Whatever lines the data contains, output all of them unchanged.
★ ★ ★
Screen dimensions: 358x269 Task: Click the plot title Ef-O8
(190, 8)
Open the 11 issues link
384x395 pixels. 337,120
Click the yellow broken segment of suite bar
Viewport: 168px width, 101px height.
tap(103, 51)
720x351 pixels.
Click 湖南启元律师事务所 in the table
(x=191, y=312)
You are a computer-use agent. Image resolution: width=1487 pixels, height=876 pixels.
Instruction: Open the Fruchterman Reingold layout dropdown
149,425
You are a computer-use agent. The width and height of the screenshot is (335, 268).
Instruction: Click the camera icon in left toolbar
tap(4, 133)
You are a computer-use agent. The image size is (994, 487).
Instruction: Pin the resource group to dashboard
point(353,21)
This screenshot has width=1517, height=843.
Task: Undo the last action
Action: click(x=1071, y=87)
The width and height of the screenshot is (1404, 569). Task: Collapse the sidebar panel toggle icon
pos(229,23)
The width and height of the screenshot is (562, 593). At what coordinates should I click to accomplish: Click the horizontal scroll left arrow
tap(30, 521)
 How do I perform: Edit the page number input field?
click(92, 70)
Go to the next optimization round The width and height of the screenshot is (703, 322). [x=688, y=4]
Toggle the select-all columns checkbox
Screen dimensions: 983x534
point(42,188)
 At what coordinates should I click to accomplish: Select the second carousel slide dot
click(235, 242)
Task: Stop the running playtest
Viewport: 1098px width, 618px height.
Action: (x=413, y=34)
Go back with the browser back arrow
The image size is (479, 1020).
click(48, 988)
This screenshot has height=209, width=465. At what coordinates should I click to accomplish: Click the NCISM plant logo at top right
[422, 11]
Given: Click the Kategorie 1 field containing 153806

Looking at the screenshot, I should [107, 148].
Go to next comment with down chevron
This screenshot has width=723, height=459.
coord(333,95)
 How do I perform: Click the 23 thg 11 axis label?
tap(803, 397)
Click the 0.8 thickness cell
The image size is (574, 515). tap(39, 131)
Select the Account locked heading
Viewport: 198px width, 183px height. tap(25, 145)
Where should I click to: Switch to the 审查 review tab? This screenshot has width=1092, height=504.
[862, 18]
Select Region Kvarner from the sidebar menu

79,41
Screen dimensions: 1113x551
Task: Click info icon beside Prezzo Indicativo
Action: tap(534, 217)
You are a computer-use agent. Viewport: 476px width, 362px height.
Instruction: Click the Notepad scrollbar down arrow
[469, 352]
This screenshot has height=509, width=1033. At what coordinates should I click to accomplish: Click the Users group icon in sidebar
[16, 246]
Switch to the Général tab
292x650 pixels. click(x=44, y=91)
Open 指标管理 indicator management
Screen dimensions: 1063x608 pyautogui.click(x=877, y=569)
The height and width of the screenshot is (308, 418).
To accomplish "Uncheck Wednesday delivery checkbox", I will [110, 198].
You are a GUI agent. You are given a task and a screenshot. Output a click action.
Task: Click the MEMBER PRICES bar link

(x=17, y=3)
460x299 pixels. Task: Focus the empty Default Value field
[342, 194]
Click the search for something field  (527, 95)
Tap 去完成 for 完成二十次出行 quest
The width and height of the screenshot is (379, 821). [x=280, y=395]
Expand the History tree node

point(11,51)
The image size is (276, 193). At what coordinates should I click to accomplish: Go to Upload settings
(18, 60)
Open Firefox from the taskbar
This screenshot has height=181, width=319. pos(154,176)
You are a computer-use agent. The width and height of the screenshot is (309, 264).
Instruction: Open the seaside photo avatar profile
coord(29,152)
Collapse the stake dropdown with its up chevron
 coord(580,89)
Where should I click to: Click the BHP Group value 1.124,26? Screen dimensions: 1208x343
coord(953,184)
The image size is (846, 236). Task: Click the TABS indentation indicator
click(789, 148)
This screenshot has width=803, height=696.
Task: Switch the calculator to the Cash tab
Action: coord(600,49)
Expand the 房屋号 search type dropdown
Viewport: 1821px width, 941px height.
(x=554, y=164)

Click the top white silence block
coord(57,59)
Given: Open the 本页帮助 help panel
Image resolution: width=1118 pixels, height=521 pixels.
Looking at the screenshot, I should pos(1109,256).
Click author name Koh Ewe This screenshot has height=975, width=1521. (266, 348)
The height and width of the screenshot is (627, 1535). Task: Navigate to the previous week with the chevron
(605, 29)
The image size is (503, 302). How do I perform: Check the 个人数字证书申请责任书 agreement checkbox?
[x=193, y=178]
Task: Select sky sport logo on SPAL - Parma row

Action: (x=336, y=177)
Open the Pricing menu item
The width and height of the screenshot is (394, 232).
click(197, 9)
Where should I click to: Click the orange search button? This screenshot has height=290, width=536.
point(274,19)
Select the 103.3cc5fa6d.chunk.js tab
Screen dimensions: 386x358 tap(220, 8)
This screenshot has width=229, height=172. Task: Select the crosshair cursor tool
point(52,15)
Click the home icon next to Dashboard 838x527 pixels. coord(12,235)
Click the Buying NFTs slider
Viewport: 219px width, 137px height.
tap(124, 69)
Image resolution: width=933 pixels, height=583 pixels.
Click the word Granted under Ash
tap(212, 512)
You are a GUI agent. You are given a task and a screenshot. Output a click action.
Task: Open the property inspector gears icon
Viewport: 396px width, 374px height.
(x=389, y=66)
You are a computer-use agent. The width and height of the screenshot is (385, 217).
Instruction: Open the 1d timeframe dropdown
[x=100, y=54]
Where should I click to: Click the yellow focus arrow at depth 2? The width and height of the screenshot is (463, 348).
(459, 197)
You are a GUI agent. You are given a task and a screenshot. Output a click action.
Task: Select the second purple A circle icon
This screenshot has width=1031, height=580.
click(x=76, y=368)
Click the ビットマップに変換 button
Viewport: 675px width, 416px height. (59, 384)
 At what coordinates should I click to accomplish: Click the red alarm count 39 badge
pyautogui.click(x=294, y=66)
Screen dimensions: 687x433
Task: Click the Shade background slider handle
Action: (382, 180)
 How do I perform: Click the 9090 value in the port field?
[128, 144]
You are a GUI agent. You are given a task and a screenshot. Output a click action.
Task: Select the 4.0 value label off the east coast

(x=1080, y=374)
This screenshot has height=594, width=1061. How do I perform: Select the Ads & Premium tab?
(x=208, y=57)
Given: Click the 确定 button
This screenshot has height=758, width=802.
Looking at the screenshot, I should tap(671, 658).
★ ★ ★
- **Exercise output**
Screen dimensions: 358x269 Task: Click the plot title Ef-O8
(190, 8)
Open the 11 issues link
384x395 pixels. 337,120
Click the yellow broken segment of suite bar
Viewport: 168px width, 101px height.
tap(103, 51)
720x351 pixels.
Click 湖南启元律师事务所 in the table
(x=191, y=312)
You are a computer-use agent. Image resolution: width=1487 pixels, height=876 pixels.
Instruction: Open the Fruchterman Reingold layout dropdown
149,425
You are a computer-use agent. The width and height of the screenshot is (335, 268).
Instruction: Click the camera icon in left toolbar
tap(4, 133)
You are a computer-use agent. The image size is (994, 487).
Instruction: Pin the resource group to dashboard
point(353,21)
This screenshot has width=1517, height=843.
Task: Undo the last action
Action: click(x=1071, y=87)
The width and height of the screenshot is (1404, 569). Task: Collapse the sidebar panel toggle icon
pos(229,23)
The width and height of the screenshot is (562, 593). At what coordinates should I click to accomplish: Click the horizontal scroll left arrow
tap(30, 521)
 How do I perform: Edit the page number input field?
click(92, 70)
Go to the next optimization round The width and height of the screenshot is (703, 322). [x=688, y=4]
Toggle the select-all columns checkbox
Screen dimensions: 983x534
point(42,188)
 At what coordinates should I click to accomplish: Select the second carousel slide dot
click(235, 242)
Task: Stop the running playtest
Viewport: 1098px width, 618px height.
Action: (x=413, y=34)
Go back with the browser back arrow
The image size is (479, 1020).
click(48, 988)
This screenshot has height=209, width=465. At what coordinates should I click to accomplish: Click the NCISM plant logo at top right
[422, 11]
Given: Click the Kategorie 1 field containing 153806

Looking at the screenshot, I should [107, 148].
Go to next comment with down chevron
This screenshot has width=723, height=459.
coord(333,95)
 How do I perform: Click the 23 thg 11 axis label?
tap(803, 397)
Click the 0.8 thickness cell
The image size is (574, 515). tap(39, 131)
Select the Account locked heading
Viewport: 198px width, 183px height. tap(25, 145)
Where should I click to: Switch to the 审查 review tab? This screenshot has width=1092, height=504.
[862, 18]
Select Region Kvarner from the sidebar menu

79,41
Screen dimensions: 1113x551
Task: Click info icon beside Prezzo Indicativo
Action: tap(534, 217)
You are a computer-use agent. Viewport: 476px width, 362px height.
Instruction: Click the Notepad scrollbar down arrow
[469, 352]
This screenshot has height=509, width=1033. At what coordinates should I click to accomplish: Click the Users group icon in sidebar
[16, 246]
Switch to the Général tab
292x650 pixels. click(x=44, y=91)
Open 指标管理 indicator management
Screen dimensions: 1063x608 pyautogui.click(x=877, y=569)
The height and width of the screenshot is (308, 418).
To accomplish "Uncheck Wednesday delivery checkbox", I will [110, 198].
You are a GUI agent. You are given a task and a screenshot. Output a click action.
Task: Click the MEMBER PRICES bar link

(x=17, y=3)
460x299 pixels. Task: Focus the empty Default Value field
[342, 194]
Click the search for something field  (527, 95)
Tap 去完成 for 完成二十次出行 quest
The width and height of the screenshot is (379, 821). [x=280, y=395]
Expand the History tree node

point(11,51)
The image size is (276, 193). At what coordinates should I click to accomplish: Go to Upload settings
(18, 60)
Open Firefox from the taskbar
This screenshot has height=181, width=319. pos(154,176)
You are a computer-use agent. The width and height of the screenshot is (309, 264).
Instruction: Open the seaside photo avatar profile
coord(29,152)
Collapse the stake dropdown with its up chevron
 coord(580,89)
Where should I click to: Click the BHP Group value 1.124,26? Screen dimensions: 1208x343
coord(953,184)
The image size is (846, 236). Task: Click the TABS indentation indicator
click(789, 148)
This screenshot has width=803, height=696.
Task: Switch the calculator to the Cash tab
Action: coord(600,49)
Expand the 房屋号 search type dropdown
Viewport: 1821px width, 941px height.
(x=554, y=164)

Click the top white silence block
coord(57,59)
Given: Open the 本页帮助 help panel
Image resolution: width=1118 pixels, height=521 pixels.
Looking at the screenshot, I should pos(1109,256).
Click author name Koh Ewe This screenshot has height=975, width=1521. (266, 348)
The height and width of the screenshot is (627, 1535). Task: Navigate to the previous week with the chevron
(605, 29)
The image size is (503, 302). How do I perform: Check the 个人数字证书申请责任书 agreement checkbox?
[x=193, y=178]
Task: Select sky sport logo on SPAL - Parma row

Action: (x=336, y=177)
Open the Pricing menu item
The width and height of the screenshot is (394, 232).
click(197, 9)
Where should I click to: Click the orange search button? This screenshot has height=290, width=536.
point(274,19)
Select the 103.3cc5fa6d.chunk.js tab
Screen dimensions: 386x358 tap(220, 8)
This screenshot has width=229, height=172. Task: Select the crosshair cursor tool
point(52,15)
Click the home icon next to Dashboard 838x527 pixels. coord(12,235)
Click the Buying NFTs slider
Viewport: 219px width, 137px height.
tap(124, 69)
Image resolution: width=933 pixels, height=583 pixels.
Click the word Granted under Ash
tap(212, 512)
You are a GUI agent. You are given a task and a screenshot. Output a click action.
Task: Open the property inspector gears icon
Viewport: 396px width, 374px height.
(x=389, y=66)
You are a computer-use agent. The width and height of the screenshot is (385, 217).
Instruction: Open the 1d timeframe dropdown
[x=100, y=54]
Where should I click to: Click the yellow focus arrow at depth 2? The width and height of the screenshot is (463, 348).
(459, 197)
You are a GUI agent. You are given a task and a screenshot. Output a click action.
Task: Select the second purple A circle icon
This screenshot has width=1031, height=580.
click(x=76, y=368)
Click the ビットマップに変換 button
Viewport: 675px width, 416px height. (59, 384)
 At what coordinates should I click to accomplish: Click the red alarm count 39 badge
pyautogui.click(x=294, y=66)
Screen dimensions: 687x433
Task: Click the Shade background slider handle
Action: (382, 180)
 How do I perform: Click the 9090 value in the port field?
[128, 144]
You are a GUI agent. You are given a task and a screenshot. Output a click action.
Task: Select the 4.0 value label off the east coast

(x=1080, y=374)
This screenshot has height=594, width=1061. How do I perform: Select the Ads & Premium tab?
(x=208, y=57)
Given: Click the 确定 button
This screenshot has height=758, width=802.
Looking at the screenshot, I should tap(671, 658).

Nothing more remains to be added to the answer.